Your version of the story discards the most important ingredient: The fact that when you win the coin toss, you only receive money if you would have paid had you lost.
As for Omega, all we know about it is that somehow it can accurately predict your actions. For the purposes of Counterfactual Mugging we may as well regard Omega as a mindless robot which will burn the money you give to it and then self-destruct immediately after the game. (This makes it impossible to pay because you feel obligated to Omega. In fact, the idea is that you pay up because you feel obligated to your counterfactual self.)
I don’t see how your points apply: I would have paid had I lost. Except if my hypothetical self is so much in debt that it can’t reasonably spend $100 on an investment such as this—in which case Omega would have known in advance, and understands my nonpayment.
I do not consider the future existence of Omega as a factor at all, so it doesn’t matter whether it self-destructs or not.
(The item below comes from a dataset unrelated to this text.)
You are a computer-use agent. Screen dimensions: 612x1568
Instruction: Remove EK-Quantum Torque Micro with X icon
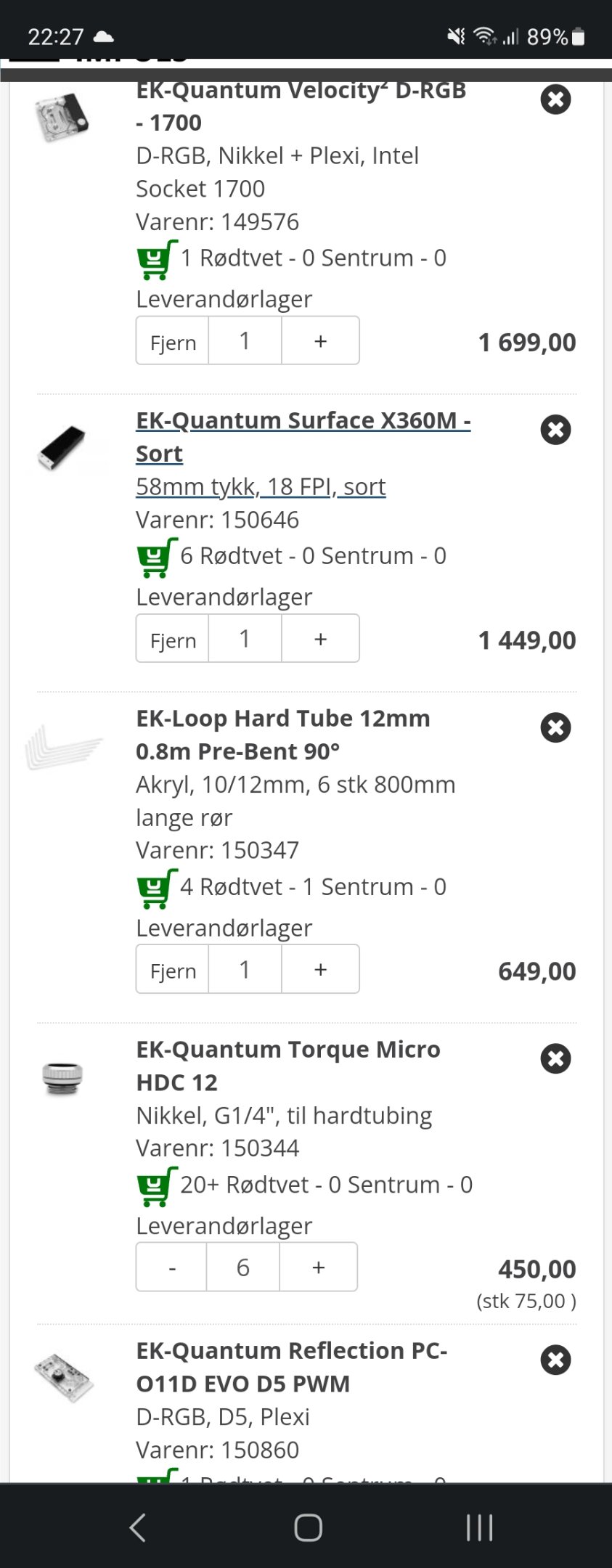(x=555, y=1058)
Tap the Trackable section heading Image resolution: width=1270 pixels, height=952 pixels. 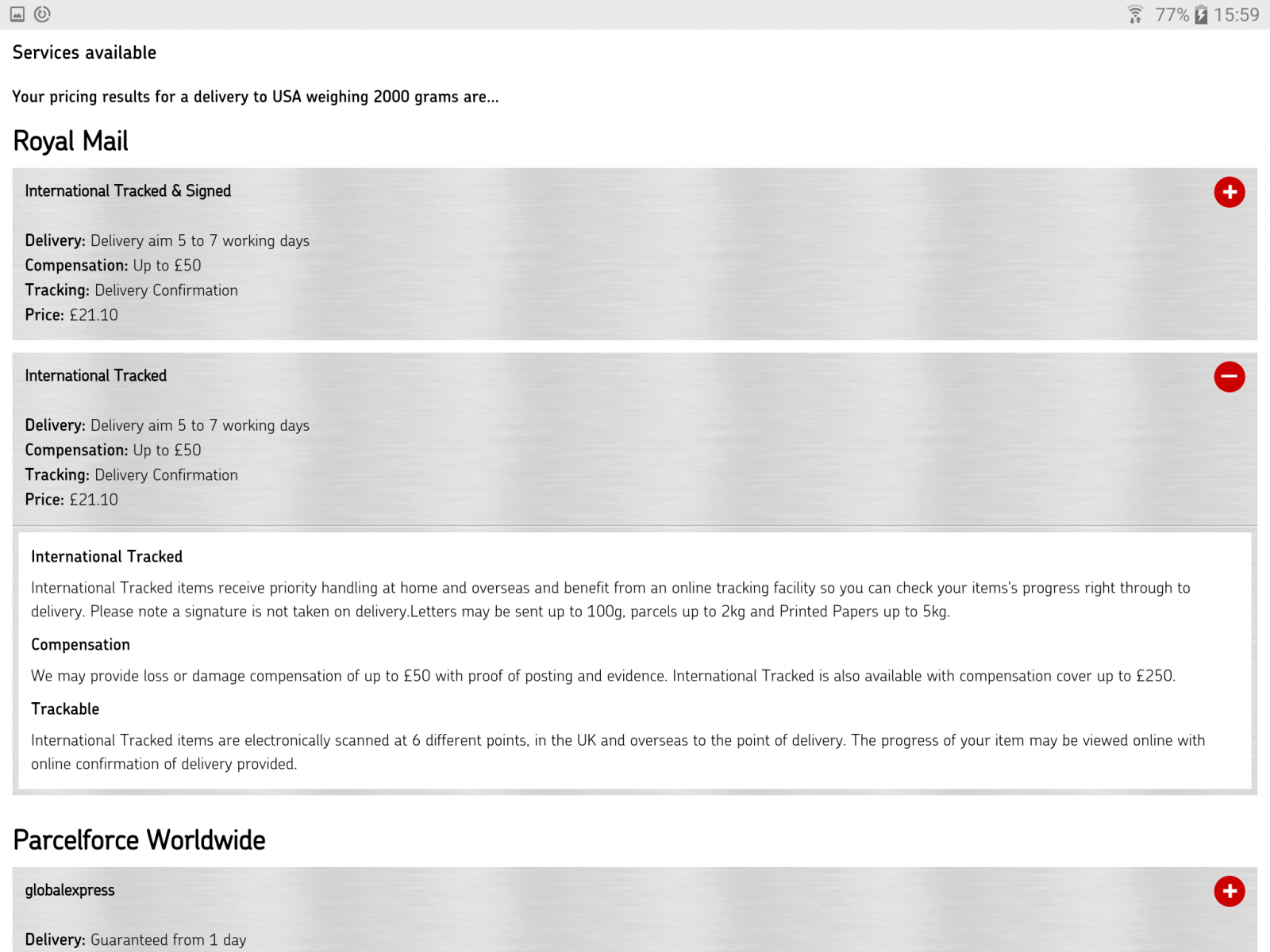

And it is also a given that Omega is absolutely trustworthy (more than I could say for myself).
My view is that this may well be one of the undecidable theorems that Goedel has shown must exist in any reasonably complex formal system. The only way to make it decidable is to think out of the box, and in this case it means that I consider that someone else is somehow still “me” (at least under ethical aspects) - there are other threads on here that involve splitting myself and still remaining the same person somehow, so it’s not intrinsically irrational or anything. My reference to Buddhism was merely meant to show that the concept is mainstream enough to be part of a major world religion, though most other religions and the UN charta of human rights have it as well, though not as pronounced, as “brotherhood”—not a factual, but an ethical identity.
After a good night’s sleep, here are some more thoughts:
To feel obligated to my counterfactual self, which exists only in the “mind” of Omega, and not feel obligated to Omega doesn’t make any sense to me.
Your additional assumptions about Omega destroy the utility that the $100 had—in the original version, $100 is $100 to both me and Omega, but in your version it is nothing to Omega. Your amended version of the problem amounts to “would I throw $100 into an incinerator on the basis of some thought experiment”, and that is clearly not even a zero-sum game if you consider the whole system—the original problem is zero-sum, and that gives me more freedom of choice.